EXERCISE REQUIREMENTS
Each line below should be copied exactly as it stands.

RECORDS TO USE START

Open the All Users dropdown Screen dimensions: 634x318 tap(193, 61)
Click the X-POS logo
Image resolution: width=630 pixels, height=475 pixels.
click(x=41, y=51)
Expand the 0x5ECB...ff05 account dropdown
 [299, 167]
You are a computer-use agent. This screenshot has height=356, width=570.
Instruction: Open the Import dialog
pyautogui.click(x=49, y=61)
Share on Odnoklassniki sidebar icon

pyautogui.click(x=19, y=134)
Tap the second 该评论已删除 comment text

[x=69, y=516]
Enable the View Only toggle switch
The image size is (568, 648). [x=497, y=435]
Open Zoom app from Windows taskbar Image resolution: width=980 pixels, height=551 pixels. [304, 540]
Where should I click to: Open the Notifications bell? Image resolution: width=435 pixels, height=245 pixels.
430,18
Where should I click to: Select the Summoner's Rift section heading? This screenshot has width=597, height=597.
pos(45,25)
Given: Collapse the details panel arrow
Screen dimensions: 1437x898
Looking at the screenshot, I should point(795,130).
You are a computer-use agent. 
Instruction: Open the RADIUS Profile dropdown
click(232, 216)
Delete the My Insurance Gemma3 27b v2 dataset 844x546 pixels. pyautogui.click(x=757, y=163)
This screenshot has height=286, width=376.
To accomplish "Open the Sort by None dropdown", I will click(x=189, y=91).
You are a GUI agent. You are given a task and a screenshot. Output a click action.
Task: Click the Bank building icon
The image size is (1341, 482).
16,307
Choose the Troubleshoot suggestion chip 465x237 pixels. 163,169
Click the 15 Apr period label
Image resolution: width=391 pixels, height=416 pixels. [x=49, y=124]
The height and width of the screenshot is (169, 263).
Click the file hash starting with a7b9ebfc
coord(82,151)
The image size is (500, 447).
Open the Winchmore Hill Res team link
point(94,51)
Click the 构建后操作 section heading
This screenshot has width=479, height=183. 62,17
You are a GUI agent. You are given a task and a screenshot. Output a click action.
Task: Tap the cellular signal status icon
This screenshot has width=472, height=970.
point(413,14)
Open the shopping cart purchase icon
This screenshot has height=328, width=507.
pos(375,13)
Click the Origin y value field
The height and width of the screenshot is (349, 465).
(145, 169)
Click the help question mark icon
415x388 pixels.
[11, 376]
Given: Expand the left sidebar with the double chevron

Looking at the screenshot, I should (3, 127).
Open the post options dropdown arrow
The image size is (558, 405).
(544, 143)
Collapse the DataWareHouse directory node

RECORDS TO USE END

EXERCISE SOLUTION
Open the All Users dropdown Screen dimensions: 634x318 tap(193, 61)
Click the X-POS logo
Image resolution: width=630 pixels, height=475 pixels.
click(x=41, y=51)
Expand the 0x5ECB...ff05 account dropdown
 [299, 167]
You are a computer-use agent. This screenshot has height=356, width=570.
Instruction: Open the Import dialog
pyautogui.click(x=49, y=61)
Share on Odnoklassniki sidebar icon

pyautogui.click(x=19, y=134)
Tap the second 该评论已删除 comment text

[x=69, y=516]
Enable the View Only toggle switch
The image size is (568, 648). [x=497, y=435]
Open Zoom app from Windows taskbar Image resolution: width=980 pixels, height=551 pixels. [304, 540]
Where should I click to: Open the Notifications bell? Image resolution: width=435 pixels, height=245 pixels.
430,18
Where should I click to: Select the Summoner's Rift section heading? This screenshot has width=597, height=597.
pos(45,25)
Given: Collapse the details panel arrow
Screen dimensions: 1437x898
Looking at the screenshot, I should point(795,130).
You are a computer-use agent. 
Instruction: Open the RADIUS Profile dropdown
click(232, 216)
Delete the My Insurance Gemma3 27b v2 dataset 844x546 pixels. pyautogui.click(x=757, y=163)
This screenshot has height=286, width=376.
To accomplish "Open the Sort by None dropdown", I will click(x=189, y=91).
You are a GUI agent. You are given a task and a screenshot. Output a click action.
Task: Click the Bank building icon
The image size is (1341, 482).
16,307
Choose the Troubleshoot suggestion chip 465x237 pixels. 163,169
Click the 15 Apr period label
Image resolution: width=391 pixels, height=416 pixels. [x=49, y=124]
The height and width of the screenshot is (169, 263).
Click the file hash starting with a7b9ebfc
coord(82,151)
The image size is (500, 447).
Open the Winchmore Hill Res team link
point(94,51)
Click the 构建后操作 section heading
This screenshot has width=479, height=183. 62,17
You are a GUI agent. You are given a task and a screenshot. Output a click action.
Task: Tap the cellular signal status icon
This screenshot has width=472, height=970.
point(413,14)
Open the shopping cart purchase icon
This screenshot has height=328, width=507.
pos(375,13)
Click the Origin y value field
The height and width of the screenshot is (349, 465).
(145, 169)
Click the help question mark icon
415x388 pixels.
[11, 376]
Given: Expand the left sidebar with the double chevron

Looking at the screenshot, I should (3, 127).
Open the post options dropdown arrow
The image size is (558, 405).
(544, 143)
Collapse the DataWareHouse directory node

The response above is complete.